Teamsters General President Jim Hoffa said he is disappointed that the court declined to end a dangerous rule that lets truckers drive longer hours.

The US Court of Appeals for the DC Circuit twice struck down the Bush administration's rule extending truck drivers' hours-of-service from 10 hours to 11 hours.

But in brazen defiance of the court and in subservience to the trucking industry, the Federal Motor Carrier Safety Administration (FMCSA) temporarily reinstated the rule in December.

The Teamsters -- along with Advocates for Highway and Auto Safety and Public Citizen -- asked the court to enforce its order to strike the rule. The court on Wednesday declined.

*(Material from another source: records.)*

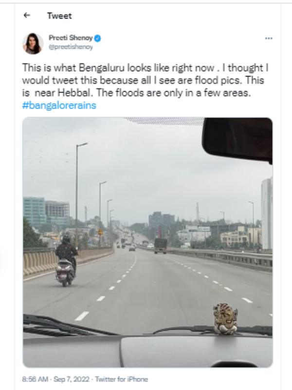Click the blue verified badge
Screen dimensions: 292x390
(98, 38)
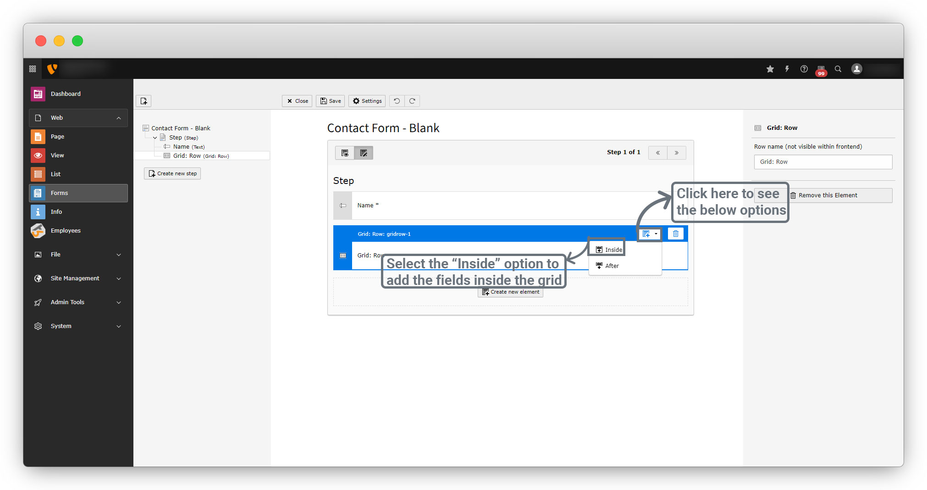Open the flush cache lightning icon
This screenshot has width=927, height=490.
click(787, 69)
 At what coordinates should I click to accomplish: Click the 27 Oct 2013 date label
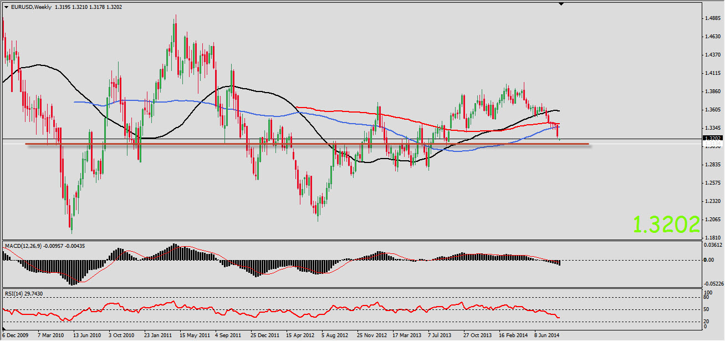click(477, 335)
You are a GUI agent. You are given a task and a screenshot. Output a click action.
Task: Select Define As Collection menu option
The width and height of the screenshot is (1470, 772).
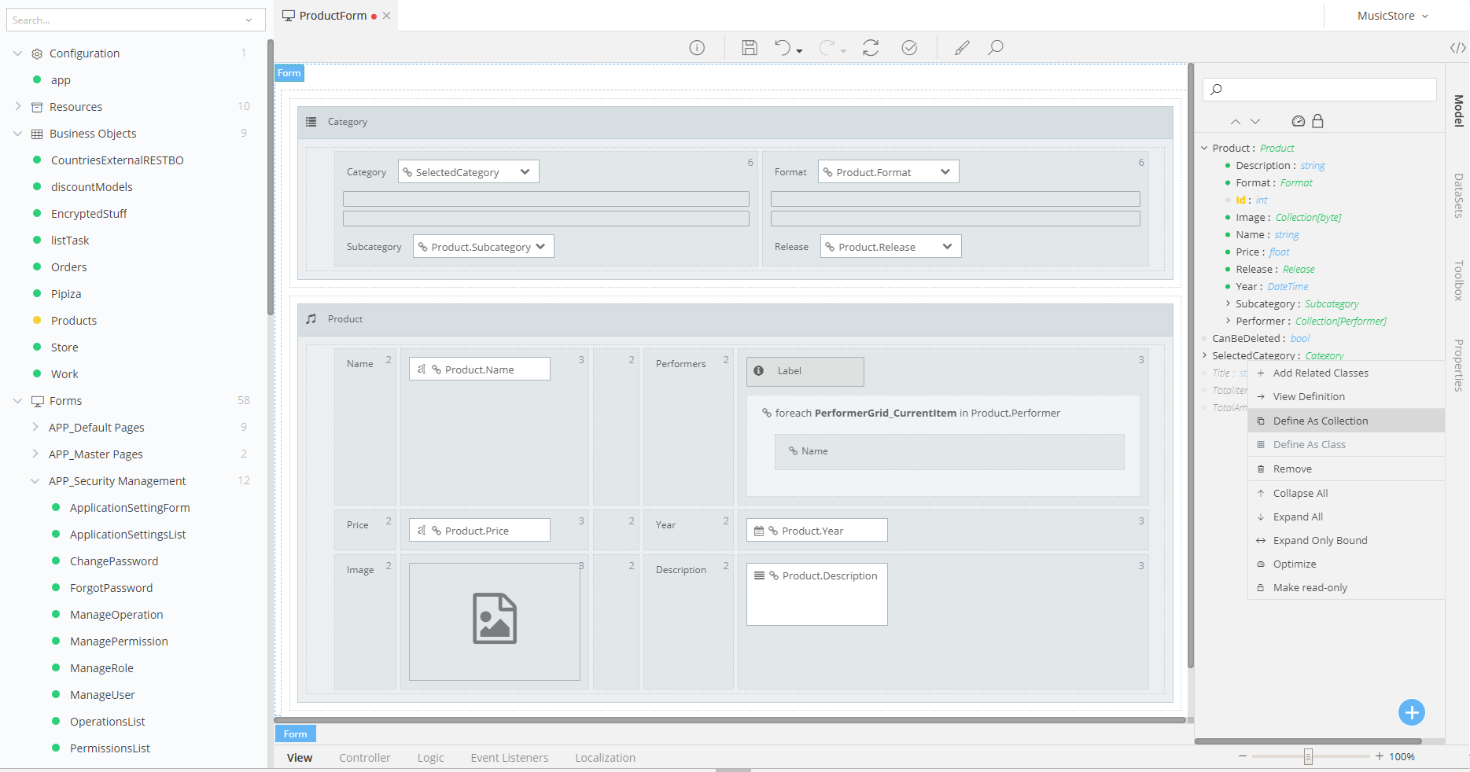pyautogui.click(x=1320, y=421)
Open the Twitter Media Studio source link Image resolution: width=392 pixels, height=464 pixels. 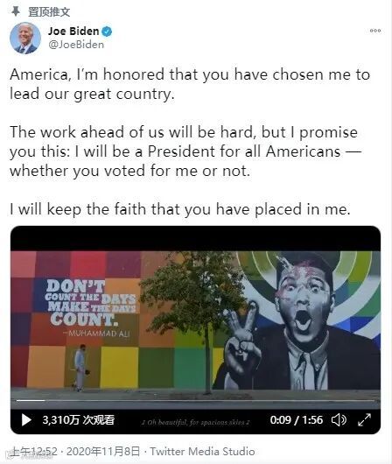pyautogui.click(x=202, y=451)
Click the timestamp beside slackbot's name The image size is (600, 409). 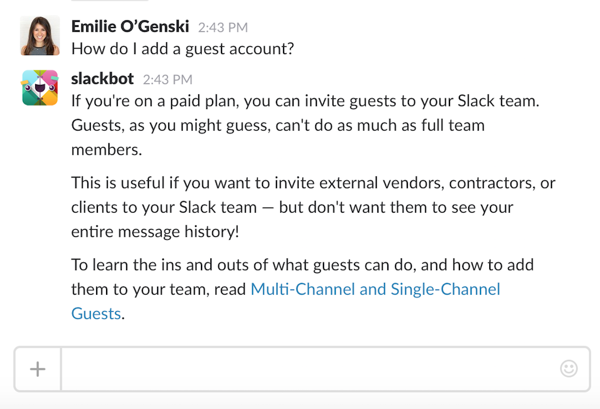tap(168, 79)
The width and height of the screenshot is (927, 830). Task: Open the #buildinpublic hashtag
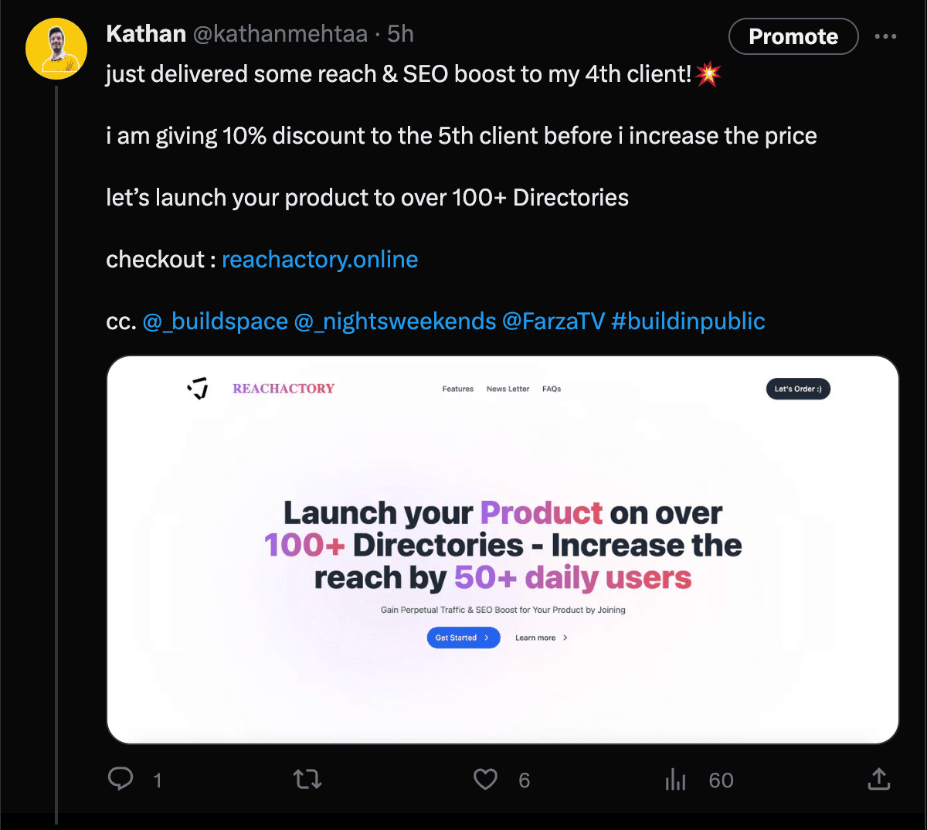coord(688,321)
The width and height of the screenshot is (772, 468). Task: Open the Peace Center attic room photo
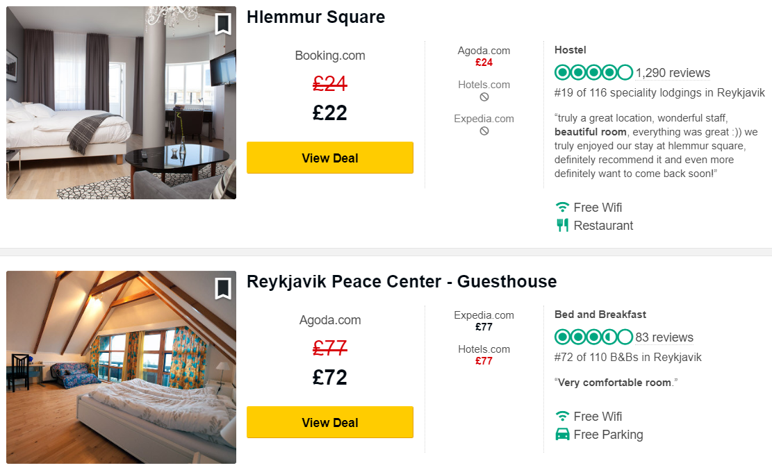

"We will continue to fight this dangerous rule, though the court refused to intervene this time," Hoffa said. "This was a procedural ruling that does nothing to support the Bush administration's justification for letting tired truck drivers spend even more time behind the wheel."

"This hours-of-service rule is as lawless and as dangerous as opening the border to unsafe Mexican trucks, but the Bush administration thinks it's above the law," Hoffa said.

The percentage of fatal crashes that result from driver fatigue rose 20 percent in 2005 from 2004 -- the first year in which the longer hours of driving were allowed.

Separately, the 9th Circuit Court of Appeals in San Francisco issued an order on Jan. 23 stating it would consider the law cutting off funds for the cross-border trucking program. The law was part of the omnibus appropriations bill signed into law by President Bush in December.

The 9th Circuit Court will hear the Teamsters arguments on their case to stop the cross-border truck program on Feb. 12.

The Federal Motor Carrier Safety Administration (FMCSA) first promulgated the hours-of-service rule in 2003, increasing the number of hours truckers can drive. The Court of Appeals for the DC Circuit struck down the rule in 2004, but Congress reinstated it as part of the Surface Transportation Extension Act of 2004.

FMCSA issued a new Notice of Proposed Rulemaking in January 2005, proposing a rule that was little changed from the 2003 rule that had been struck down.

On July 24, the US District Court of Appeals for the DC Circuit for the second time threw out the rule that increased driving time to 11 hours from 10 hours and allowed drivers to go back to work after being off duty for only 34 hours.

In the 39-page opinion, Judge Merrick Garland called the rule "arbitrary and capricious."

The International Brotherhood of Teamsters was a party in the case, joining Public Citizen and the Owner-Operator Independent Driver's Association.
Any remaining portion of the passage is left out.